By subtly altering certain quantum interactions in matter, scientists from the University of Leeds have shown for the very first time how to generate magnetism in metals that aren’t normally magnetic. Synthetic magnets made using this technique may one day reduce our reliance on rare or toxic metals in such things as wind turbines, computer hard drives and magnetic field medical imaging devices.

"Being able to generate magnetism in materials that are not naturally magnetic opens new paths to devices that use abundant and hazardless elements, such as carbon and copper," says postgraduate student Fatma Al Ma’Mari, from the School of Physics & Astronomy at the University of Leeds.

Ordinarily, there exist only three metals that are ferromagnetic – that is, able to be made magnetic in the presence of a magnetic field and remaining that way after the field is removed – at room temperature, these being iron, cobalt, and nickel. The reason behind this limited number of ferromagnetic materials is due to an atomic condition known as the Stoner criterion that determines the distribution of electrons in an atom and the strength of their interactions.

Specifically, the Stoner criterion dictates that when the number of different states that electrons are allowed to occupy in orbits around the nucleus of an atom are multiplied by the exchange interaction applicable (that is, the interaction between bound electrons inside an atom, and relative to the orientation of each electron’s spin as a quantum mechanical state ("up" or "down")), then the result must be greater than one for the metal to be ferromagnetic.

Put simply, if one thinks of an electron as having charge and a magnetic field, then in ordinary metals equal amounts of paired electrons (that is, where the Stoner criterion is equal to zero) effectively cancel out each other's magnetic fields, leaving the material magnetically neutral.

However, in ferromagnetic materials, where there are more "un-paired" electrons than paired ones (that is, where the Stoner criterion is greater than one), then the magnetic fields ordinarily canceled out by oppositely-oriented electrons are allowed to exist. As such, each un-paired electron can be said to act like a tiny magnet and, with many such electrons in a material, they provide an overall magnetic field to the metal in which they reside.

Unlike other types of magnetic materials that have had their properties altered by the addition of non-magnetic substances – such as in "non-Joulian" magnets – in the latest research the University of Leeds scientists have demonstrated how they altered the exchange interaction in non-magnetic metals by removing material.
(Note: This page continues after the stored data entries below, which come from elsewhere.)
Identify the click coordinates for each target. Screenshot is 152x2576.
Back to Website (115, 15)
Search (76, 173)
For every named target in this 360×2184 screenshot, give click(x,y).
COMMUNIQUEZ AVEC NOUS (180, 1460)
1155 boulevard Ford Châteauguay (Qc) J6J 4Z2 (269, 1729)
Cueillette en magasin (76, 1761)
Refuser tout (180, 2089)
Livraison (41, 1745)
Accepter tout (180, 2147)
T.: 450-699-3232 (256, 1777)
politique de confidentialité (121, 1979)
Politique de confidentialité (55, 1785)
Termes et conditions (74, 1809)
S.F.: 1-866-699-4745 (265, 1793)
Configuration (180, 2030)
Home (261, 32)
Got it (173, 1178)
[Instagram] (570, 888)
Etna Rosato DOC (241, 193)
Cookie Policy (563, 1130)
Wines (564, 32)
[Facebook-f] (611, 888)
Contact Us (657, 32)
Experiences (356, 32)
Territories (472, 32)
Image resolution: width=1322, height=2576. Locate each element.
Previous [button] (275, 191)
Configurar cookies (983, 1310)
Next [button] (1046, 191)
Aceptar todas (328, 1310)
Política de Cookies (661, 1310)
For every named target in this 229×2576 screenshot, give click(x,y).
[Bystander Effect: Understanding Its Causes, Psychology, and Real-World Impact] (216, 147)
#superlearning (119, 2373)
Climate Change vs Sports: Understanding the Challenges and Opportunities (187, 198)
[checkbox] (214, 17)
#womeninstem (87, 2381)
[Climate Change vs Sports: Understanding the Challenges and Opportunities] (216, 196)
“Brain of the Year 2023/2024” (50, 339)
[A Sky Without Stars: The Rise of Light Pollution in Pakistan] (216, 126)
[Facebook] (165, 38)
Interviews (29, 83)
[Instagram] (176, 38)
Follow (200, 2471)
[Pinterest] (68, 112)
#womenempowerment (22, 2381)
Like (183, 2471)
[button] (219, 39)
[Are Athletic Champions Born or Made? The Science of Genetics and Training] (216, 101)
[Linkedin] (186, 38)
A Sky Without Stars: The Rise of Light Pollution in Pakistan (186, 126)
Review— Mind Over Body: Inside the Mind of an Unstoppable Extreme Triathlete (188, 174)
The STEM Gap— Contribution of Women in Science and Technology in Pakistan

Or, more specifically, by removing electrons. They achieved this by using an interface coated with a thin layer of carbon C60 molecules (Buckminsterfullerene, aka buckyballs; spherical molecules of carbon in a fused-ring structure), to take out a number of electrons and effectively raise the un-paired number over the Stoner criterion to render the metals ferromagnetic.

"We and other researchers had noticed that creating a molecular interface changed how magnets behave," says Dr Oscar Cespedes, from the School of Physics & Astronomy at the University of Leeds. "For us, the next step was to test if molecules could also be used to bring magnetic ordering into non-magnetic metals."

As a result, the researchers were able to alter both copper and manganese to become ferromagnetic by adding C60 to remove a number of electrons. Though only small in magnetic strength compared to naturally-occurring ferromagnetic metals, the synthetic magnetic materials display these properties at room temperature. Unlike many strange material breakthroughs or weird properties that ordinarily stable compounds exhibit when their temperature is reduced to just above absolute zero, this means that such electron-reduced magnetic metals could find their way into all manner of applications in the real world.

"Future technologies, such as quantum computers, will require a new breed of magnets with additional properties to increase storage and processing capabilities," says Al Ma’Mari. "Our research is a step towards creating such ‘magnetic metamaterials’ that can fulfill this need."

It is, however, early days in the development of these materials, and a great deal more work will be required to increase their magnetic strength.

"Currently, you wouldn’t be able to stick one of these magnets to your fridge," says Dr Cespedes. "But we are confident that applying the technique to the right combination of elements will yield a new form of designer magnets for current and future technologies."

The results of this research were recently published in the journal Nature.